**СУТЬ ЗАДАНИЯ:**
Перепечатайте дословно все строки списка ниже, опустив изображения.

**ИЗВЛЕЧЁННЫЕ ЗАПИСИ:**
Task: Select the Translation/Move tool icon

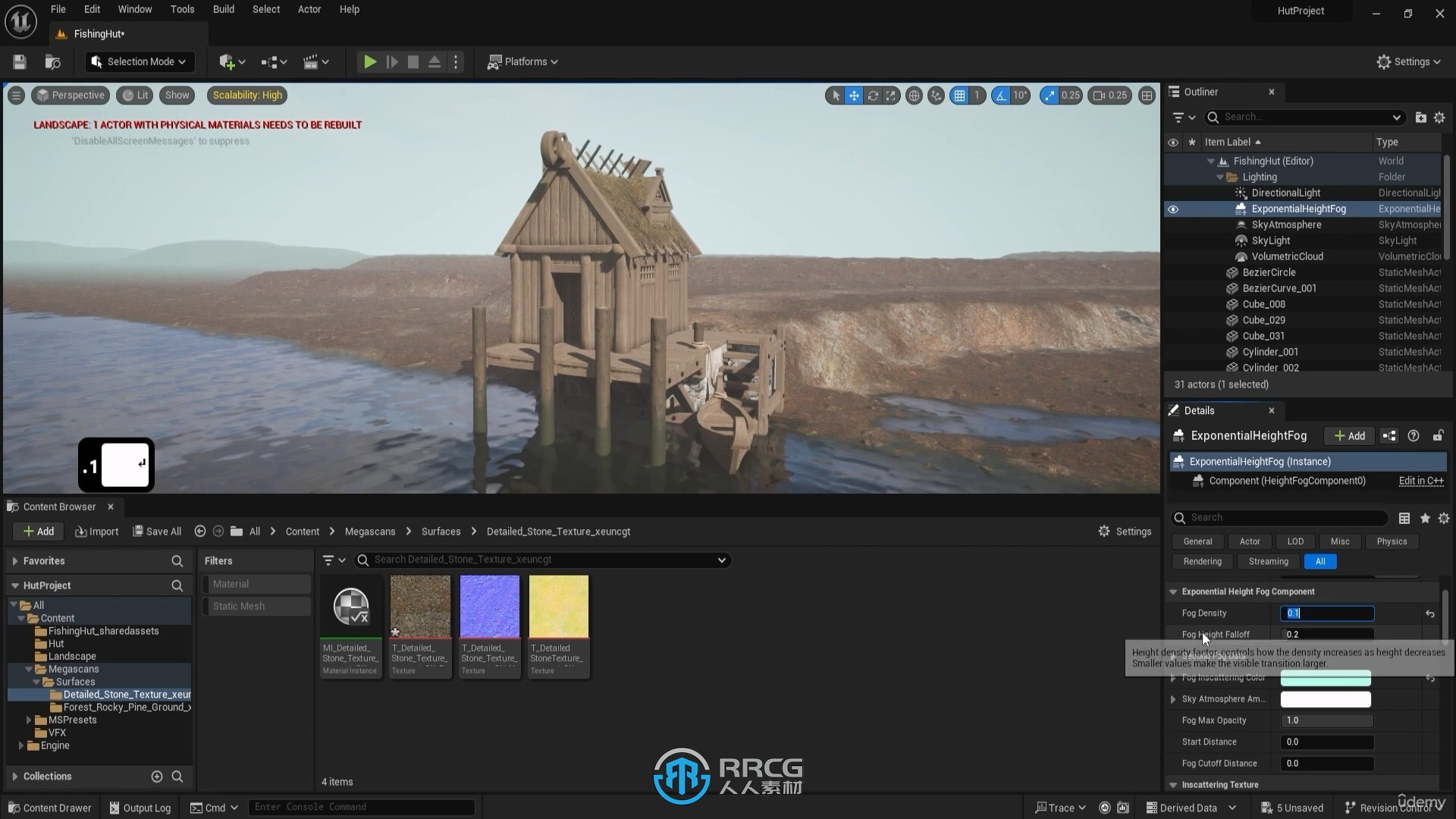Action: [x=854, y=95]
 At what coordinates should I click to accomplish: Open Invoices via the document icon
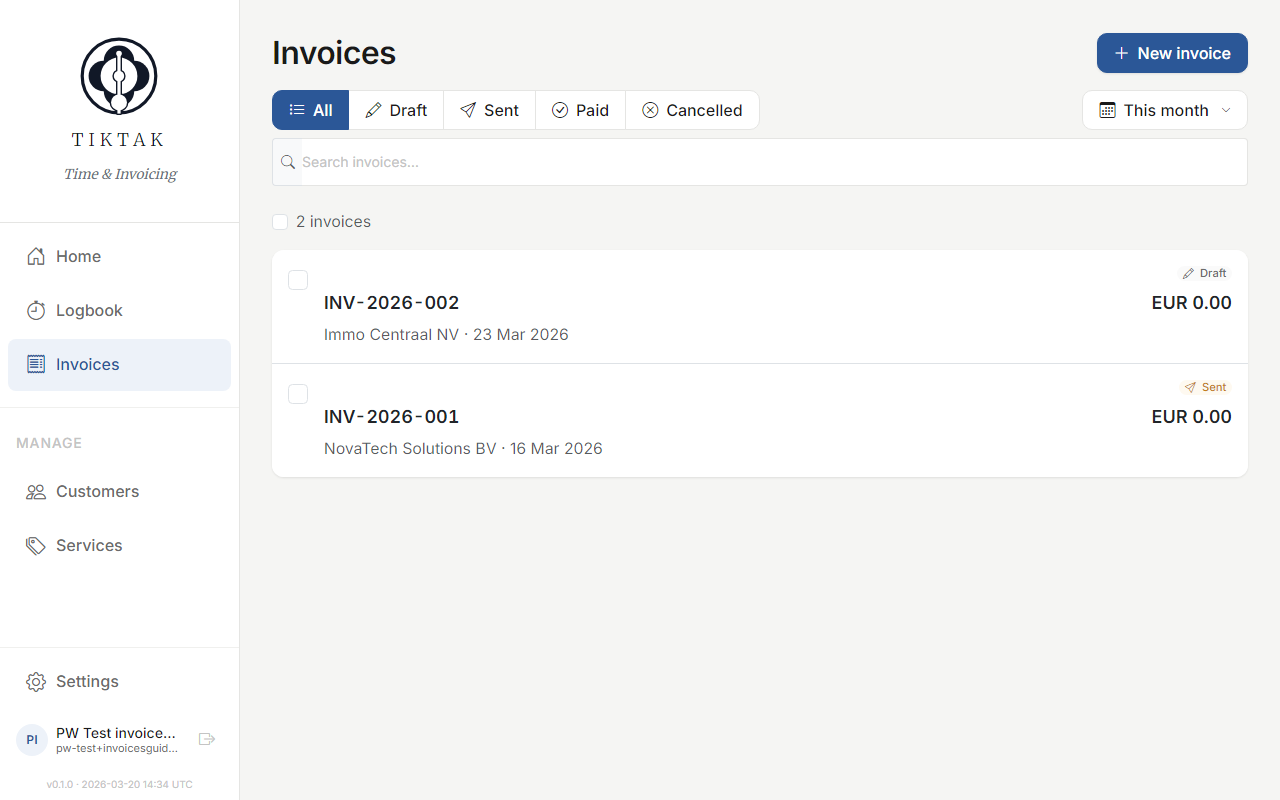tap(36, 364)
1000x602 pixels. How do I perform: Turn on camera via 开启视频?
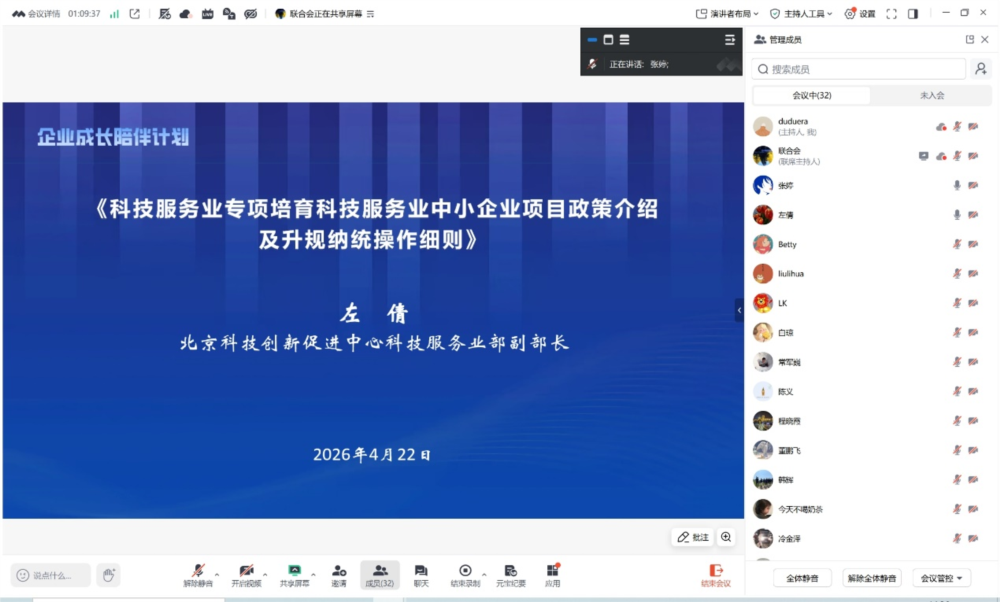point(246,570)
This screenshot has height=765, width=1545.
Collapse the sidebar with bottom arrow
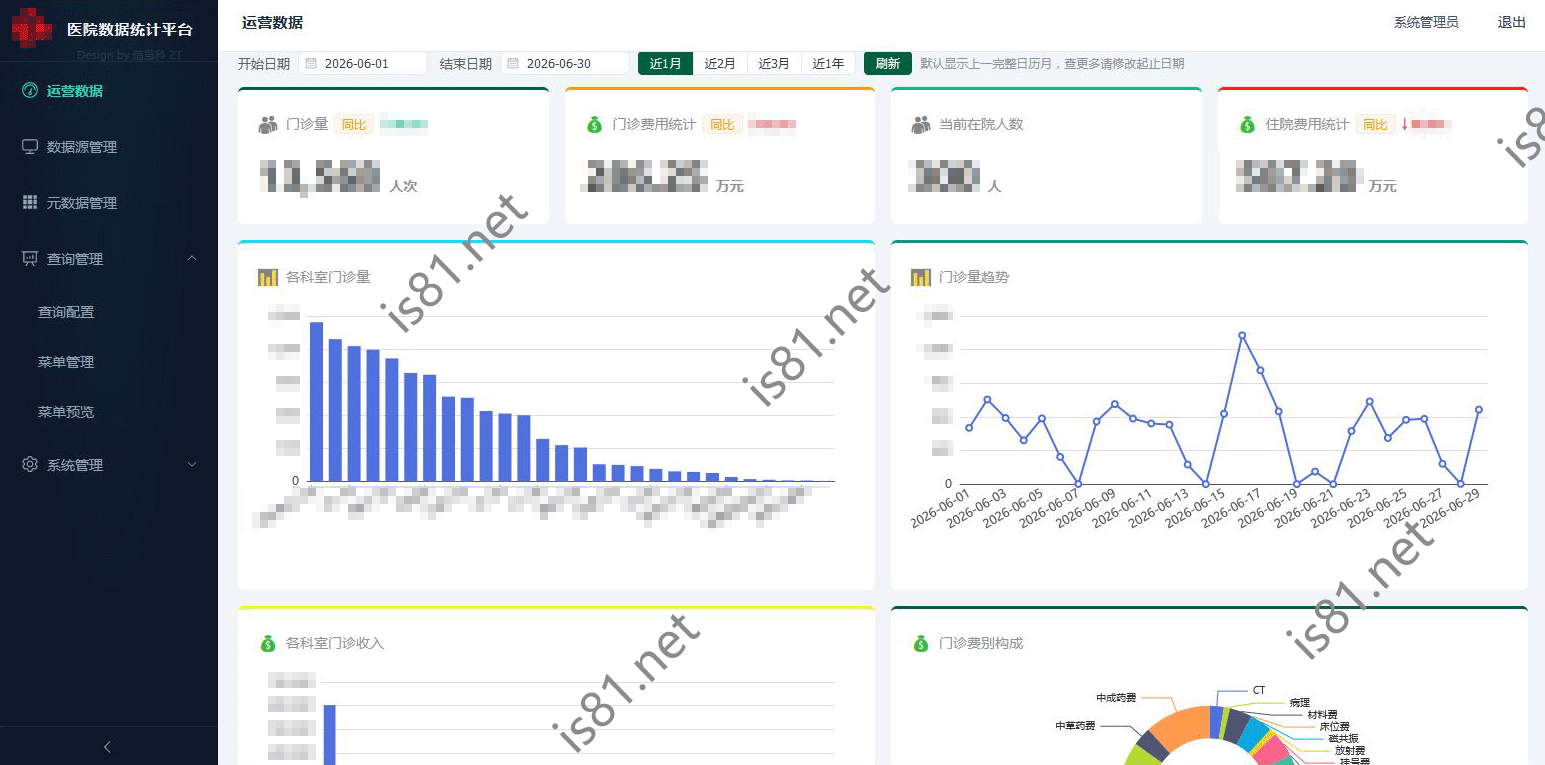108,747
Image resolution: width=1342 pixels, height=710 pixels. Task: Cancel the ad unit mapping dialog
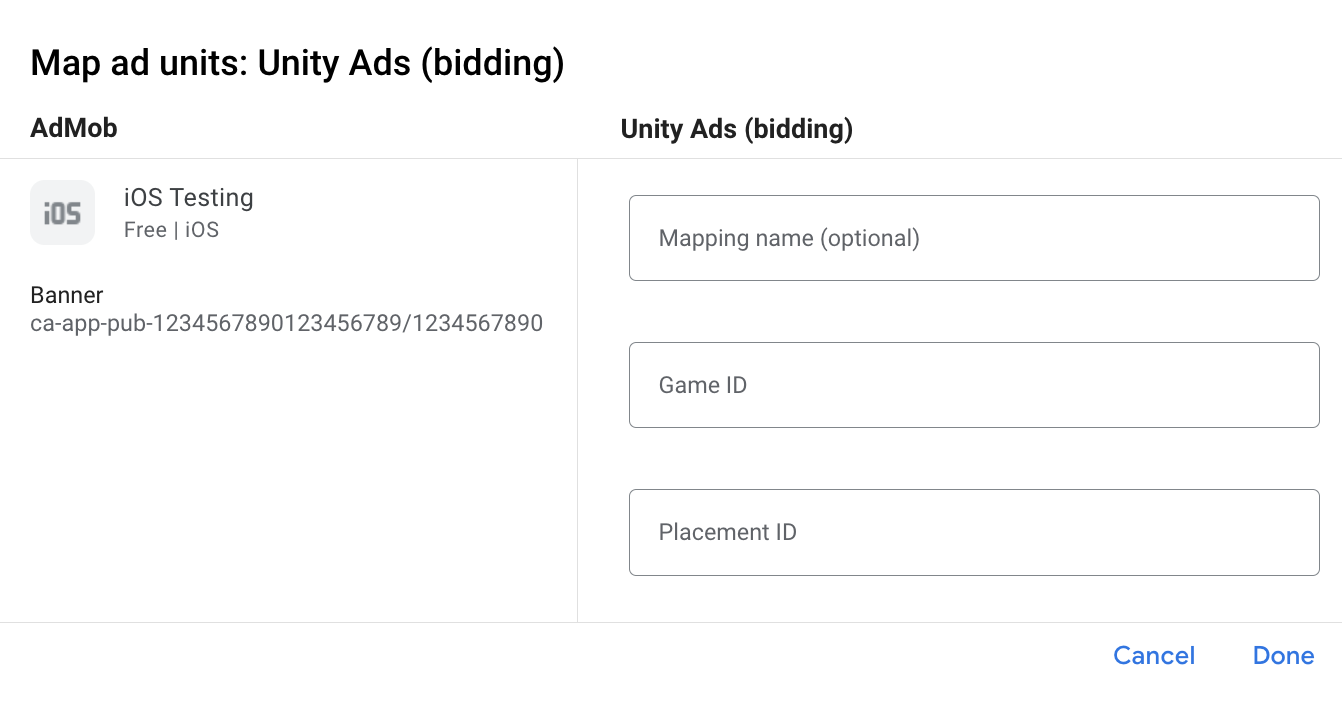pyautogui.click(x=1154, y=656)
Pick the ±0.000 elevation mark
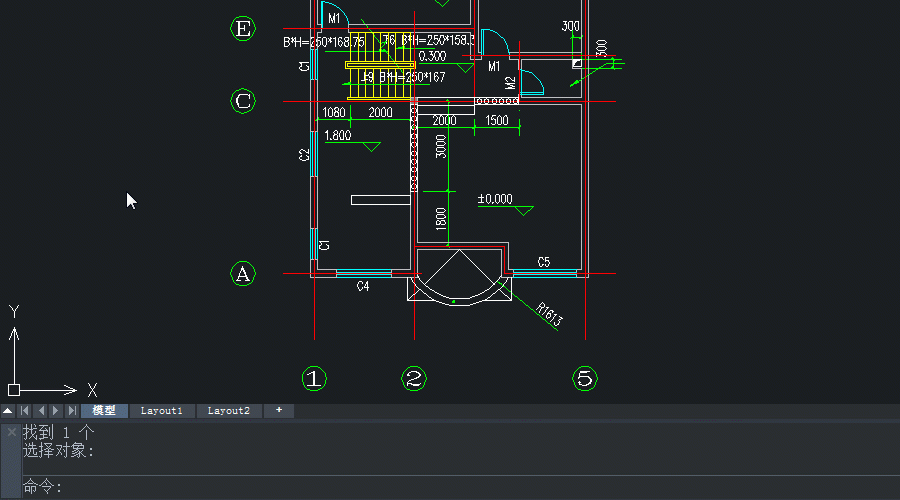The width and height of the screenshot is (900, 500). (x=495, y=199)
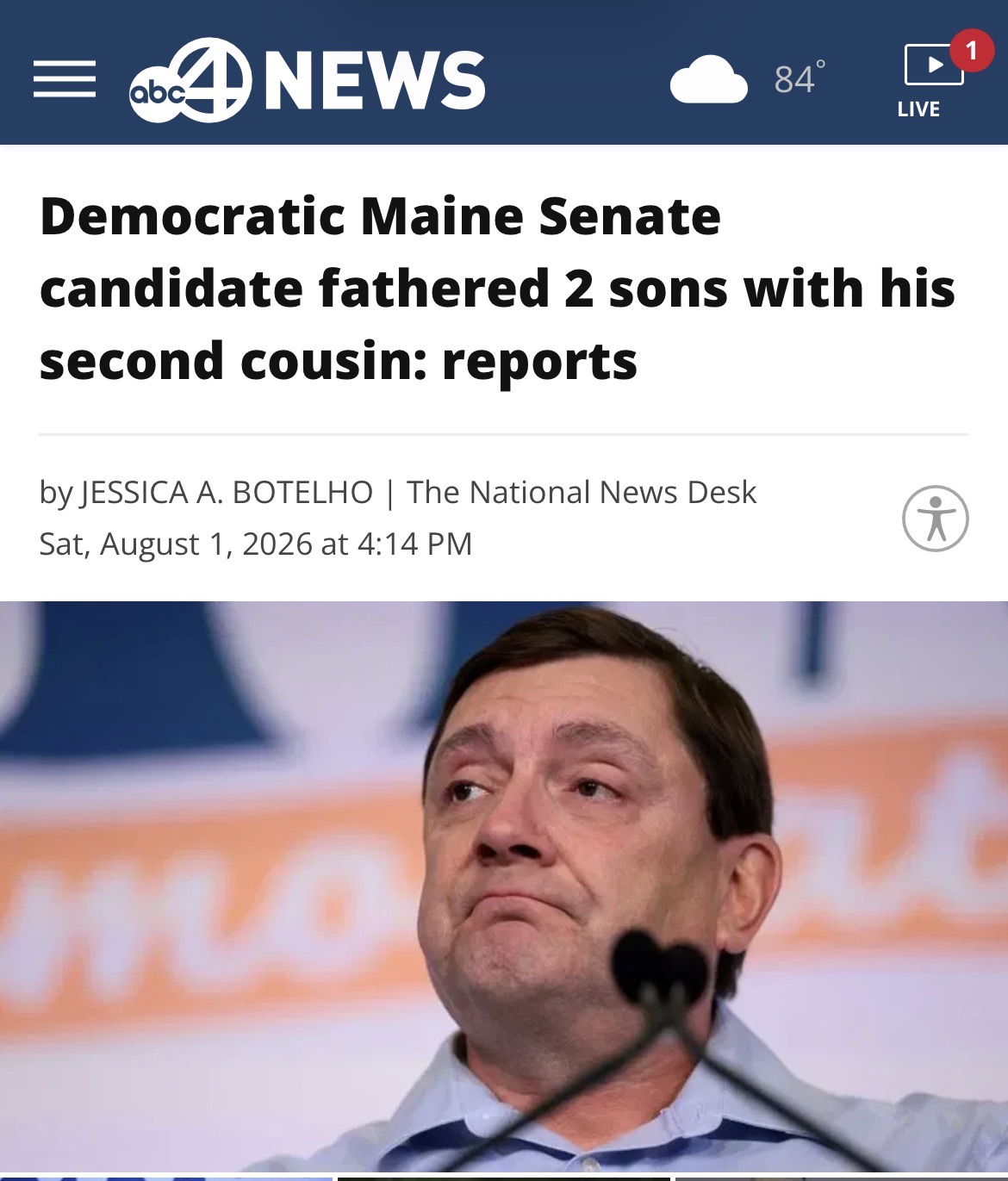Open author JESSICA A. BOTELHO profile
This screenshot has height=1181, width=1008.
pos(227,493)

**ОТВЕТ НА ЗАДАНИЕ:**
Task: Select the Translation/Move tool icon

Action: [x=854, y=95]
 At what coordinates should I click to accomplish: Open Invoices via the document icon
tap(36, 364)
1000x602 pixels. How do I perform: Turn on camera via 开启视频?
point(246,570)
This screenshot has height=765, width=1545.
Collapse the sidebar with bottom arrow
108,747
Image resolution: width=1342 pixels, height=710 pixels. Task: Cancel the ad unit mapping dialog
pyautogui.click(x=1154, y=656)
Pick the ±0.000 elevation mark
The width and height of the screenshot is (900, 500). (x=495, y=199)
Open author JESSICA A. BOTELHO profile
This screenshot has height=1181, width=1008.
pos(227,493)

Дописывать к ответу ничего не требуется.